Let’s cut the long story short: you cannot bypass your competition in terms of rankings by bypassing Google’s page experience requirements. You need to adhere to each one of them. This is exactly where Core Web Vitals (CWV) come into the picture. Even though CWV have been around for a long time, they officially became a ranking factor back in 2021. By February 2022, Google had fully rolled out this change to all mobile and desktop searches. And that means things like how quickly the largest image or piece of text on your website loads (Largest Contentful Paint), how quickly your site responds to a user’s input (First Input Delay), and how stable the page is after rendering (Cumulative Layout Shift) become all the more important. Without further ado, here are top 4 tips to optimising your site’s Core Web Vitals in 2023.
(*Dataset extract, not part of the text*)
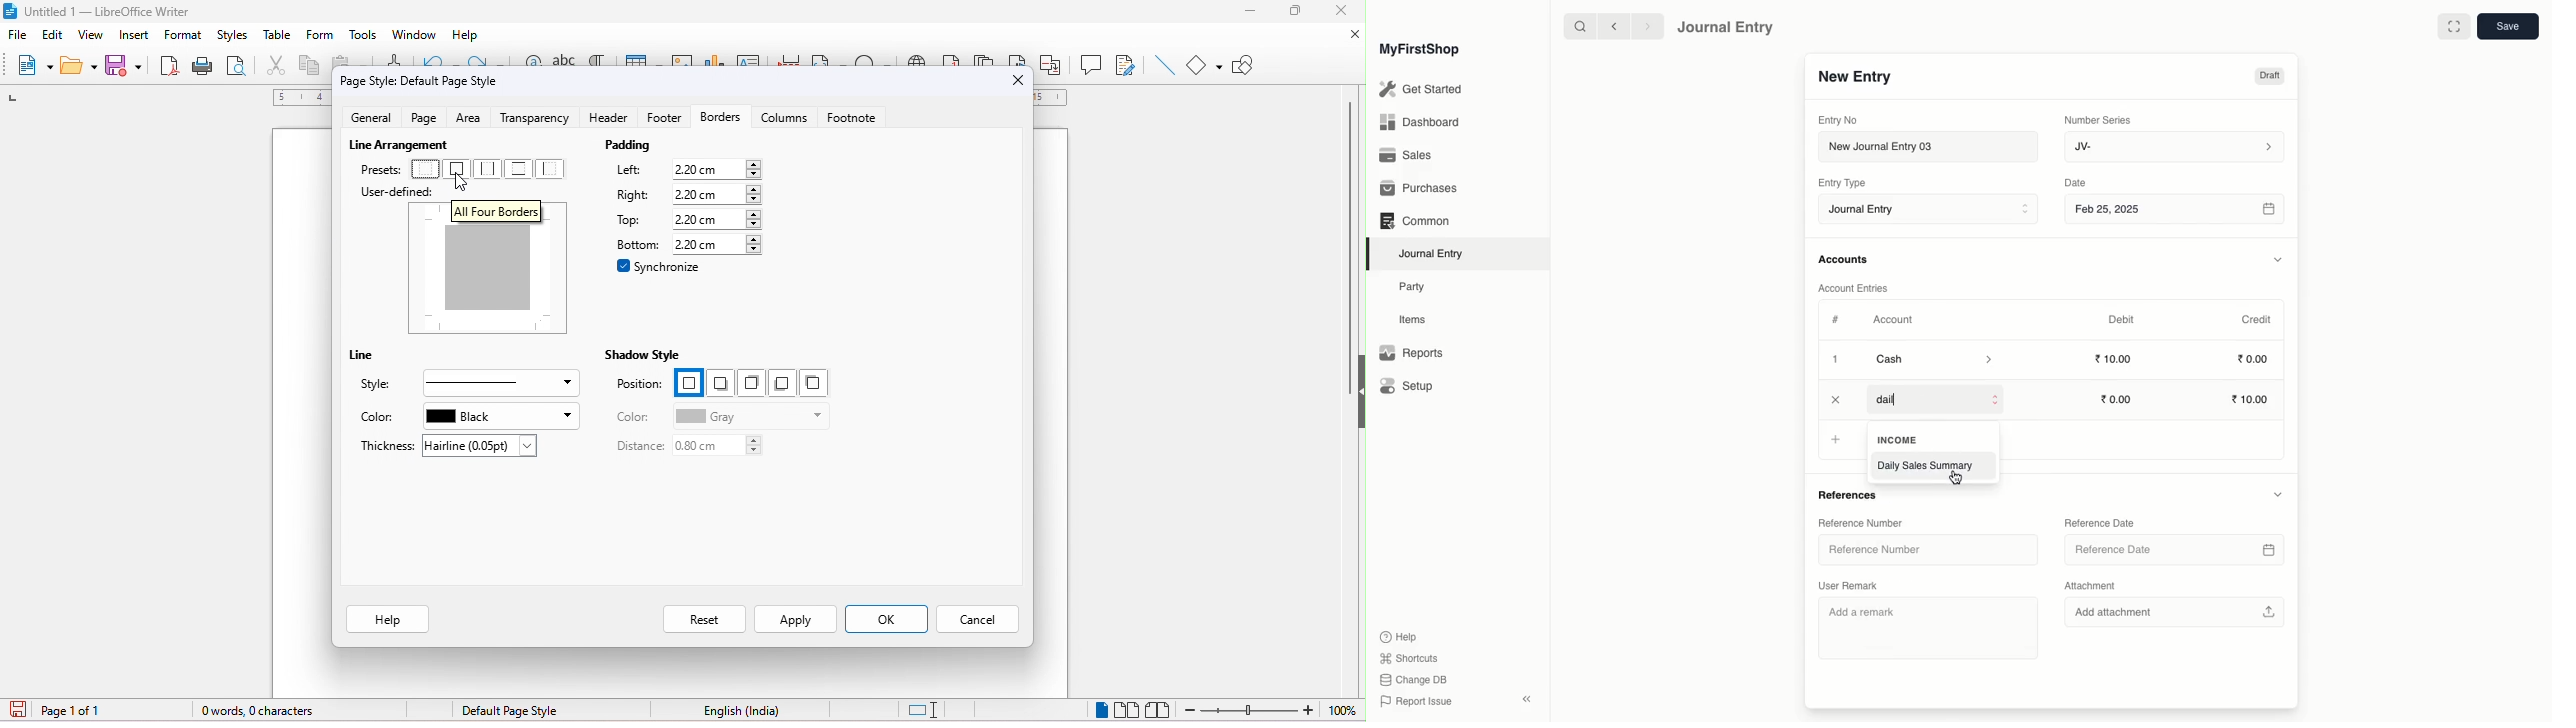 The image size is (2576, 728). I want to click on new, so click(34, 69).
Dial up the image-load priority to high
You can play around with the images that cause the Largest Contentful Paint, and therein lies the secret, and the first tip. By default, images on a page are set to load on a low-priority basis. It is because the browser can’t tell the difference between whether the image is a hero-image or a small thumbnail that appears in the most insignificant part of the page. That means the browser will naturally wait longer to load those images unless you set the fetchpriority=”high” attribute. This is a nifty little tip that will have the browser load up the images on high priority, quickly.
Keep an eye out for render-blocking resources
High-quality speed tests are your best buds
Nothing will send your users running away quickly in search of better options than the speed with which your website loads. Not only is it extremely frustrating for everybody, but it also impacts your Core Web Vitals negatively, which in turn brings down your site’s rankings and traffic. To tackle this imperative issue, you must run high-quality speed tests frequently and identify, isolate, and rectify issues that might be causing slow page-load times. That Google places high importance on site speeds when determining which sites should land on the top of the search results should be motivation enough to do the needful.
Let Safari take your website out on a ride
It is no secret that downloading web images takes up a lot of bandwidth and not many browsers have made any real progress. Yes, they are slowly getting there but as we said, the progress has been lethargic. However, there is an exception — Safari. Luckily for us, Safari has introduced support for the compact AVIF image format which can significantly speed up websites by encoding the same amount of information in smaller files. It’s a win-win as we see it. So get on it straight away.
Now that the way forward is clear, you need to monitor your website’s Core Web Vitals consistently over time to ensure everything is running smoothly. Not only will it help you keep a tab on what performance optimisations are really working for you but also alert you when something goes off the rail. As enough time passes, you can go back to where you started and determine how far you’ve come and how much further you need to be. Happy optimising!